You can measure this difference with total dissolved solids (TDS), a standard water quality metric. Typical drinking water contains 25 to 500 milligrams per liter of dissolved solids. Freshly distilled water contains just 0.5 to 1.5 milligrams per liter. That’s a reduction of roughly 97% to 99.9%, depending on the starting water quality.
Bacteria face a double problem during evaporation. They’re far too large to enter the vapor phase, and the drying process itself kills most of them. Research on bacterial survival in evaporating droplets shows that most microorganisms die when a droplet fully dries out. Some hardy species can survive as dried residue, but they remain stuck in that residue rather than traveling with the water vapor.

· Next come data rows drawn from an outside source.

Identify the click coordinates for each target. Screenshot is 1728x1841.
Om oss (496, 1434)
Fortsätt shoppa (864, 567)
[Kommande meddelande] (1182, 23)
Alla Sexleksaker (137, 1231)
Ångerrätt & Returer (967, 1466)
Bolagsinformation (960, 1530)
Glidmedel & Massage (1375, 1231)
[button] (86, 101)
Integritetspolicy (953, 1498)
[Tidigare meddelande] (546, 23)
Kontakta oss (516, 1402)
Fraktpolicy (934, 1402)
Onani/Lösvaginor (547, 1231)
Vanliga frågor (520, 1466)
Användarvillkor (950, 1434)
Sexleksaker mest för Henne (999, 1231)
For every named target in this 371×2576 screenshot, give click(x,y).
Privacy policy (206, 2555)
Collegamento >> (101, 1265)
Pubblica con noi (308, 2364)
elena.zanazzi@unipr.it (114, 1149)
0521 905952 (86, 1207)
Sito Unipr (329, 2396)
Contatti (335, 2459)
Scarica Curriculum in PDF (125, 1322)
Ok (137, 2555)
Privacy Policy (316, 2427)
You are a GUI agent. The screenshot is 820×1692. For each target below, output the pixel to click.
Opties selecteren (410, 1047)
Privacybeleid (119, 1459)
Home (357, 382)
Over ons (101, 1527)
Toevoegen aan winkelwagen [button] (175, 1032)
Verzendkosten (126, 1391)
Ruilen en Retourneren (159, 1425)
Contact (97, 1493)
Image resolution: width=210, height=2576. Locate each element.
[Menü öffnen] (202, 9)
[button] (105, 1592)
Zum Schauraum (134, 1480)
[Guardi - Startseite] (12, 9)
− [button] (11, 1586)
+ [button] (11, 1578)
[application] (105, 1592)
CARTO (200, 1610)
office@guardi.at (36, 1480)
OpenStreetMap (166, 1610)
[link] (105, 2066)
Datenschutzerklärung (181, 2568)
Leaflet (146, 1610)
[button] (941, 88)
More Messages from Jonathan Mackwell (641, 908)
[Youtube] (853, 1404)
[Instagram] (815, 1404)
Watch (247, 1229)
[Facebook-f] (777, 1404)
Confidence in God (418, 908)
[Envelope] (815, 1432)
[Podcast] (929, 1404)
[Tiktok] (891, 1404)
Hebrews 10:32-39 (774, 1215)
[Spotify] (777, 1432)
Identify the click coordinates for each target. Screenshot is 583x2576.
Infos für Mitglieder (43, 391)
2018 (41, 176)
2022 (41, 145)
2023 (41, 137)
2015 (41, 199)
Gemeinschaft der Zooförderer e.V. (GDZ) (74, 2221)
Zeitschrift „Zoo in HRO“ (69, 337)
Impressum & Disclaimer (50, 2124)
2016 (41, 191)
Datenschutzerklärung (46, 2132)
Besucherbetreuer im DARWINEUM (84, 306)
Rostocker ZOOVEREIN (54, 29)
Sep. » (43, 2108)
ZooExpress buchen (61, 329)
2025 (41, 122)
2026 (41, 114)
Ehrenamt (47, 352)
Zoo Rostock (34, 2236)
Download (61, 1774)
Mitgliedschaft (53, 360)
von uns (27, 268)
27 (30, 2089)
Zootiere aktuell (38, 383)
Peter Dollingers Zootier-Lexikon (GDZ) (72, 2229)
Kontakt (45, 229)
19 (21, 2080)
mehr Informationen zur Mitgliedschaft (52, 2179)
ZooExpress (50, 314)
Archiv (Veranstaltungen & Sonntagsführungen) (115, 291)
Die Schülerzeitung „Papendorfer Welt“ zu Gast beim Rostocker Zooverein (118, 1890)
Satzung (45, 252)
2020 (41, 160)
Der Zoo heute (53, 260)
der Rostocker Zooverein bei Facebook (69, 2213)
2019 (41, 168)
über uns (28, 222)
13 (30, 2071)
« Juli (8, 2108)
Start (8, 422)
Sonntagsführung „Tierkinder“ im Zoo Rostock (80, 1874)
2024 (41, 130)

Nature’s Version: The Water Cycle
This same purification happens on a planetary scale every day. The sun heats ocean water, lakes, and rivers. Water molecules evaporate, rise into the atmosphere, and eventually condense into clouds. When that water falls as rain, it’s essentially distilled. The ocean’s salt, the lake’s sediment, and the river’s bacteria all stayed behind.
Rainwater isn’t perfectly pure by the time it reaches the ground, though. It picks up gases and particles as it falls through the atmosphere, including dust, pollen, and dissolved carbon dioxide. But the evaporation step itself produced clean water. Any contamination happened after the phase change, not during it.
What Evaporation Does Not Remove
Here’s the important caveat: not every contaminant stays behind. Volatile organic compounds (VOCs) are chemicals with boiling points low enough that they evaporate alongside water or even more easily. These include solvents like benzene and toluene, certain pesticides, and industrial chemicals. The EPA classifies compounds with boiling points below about 245°C as volatile, meaning many of them will travel right along with water vapor during distillation.
This is why distillation alone isn’t always enough to produce perfectly pure water. Industrial distillation systems often pair the evaporation step with activated carbon filters that catch VOCs the vapor carried over. If your water source is contaminated with gasoline, paint thinner, or certain industrial pollutants, simple evaporation won’t fully separate them.
Another quirk: freshly distilled water exposed to air becomes slightly acidic. Pure water readily absorbs carbon dioxide from the atmosphere, forming a weak carbonic acid solution. At room temperature in normal air, distilled water settles to a pH of about 5.7, mildly acidic compared to the neutral 7.0 you might expect. This isn’t a health concern, but it’s why distilled water can taste flat or slightly sharp compared to mineral-rich tap water.
Why It Tastes Different
The same process that makes evaporated water clean also strips out the minerals that give water its familiar taste. Calcium and magnesium, the minerals responsible for “hard” water, contribute a subtle flavor most people are accustomed to. Distilled water lacks these entirely, which is why many people describe it as tasting bland or oddly empty. Some bottled water companies add minerals back after purification specifically to improve the flavor.
This mineral-free quality makes distilled water ideal for situations where purity matters more than taste: filling steam irons, topping off car batteries, running laboratory equipment, and use in medical devices like CPAP machines. In all these cases, the absence of dissolved minerals prevents the buildup and scaling that tap water would cause.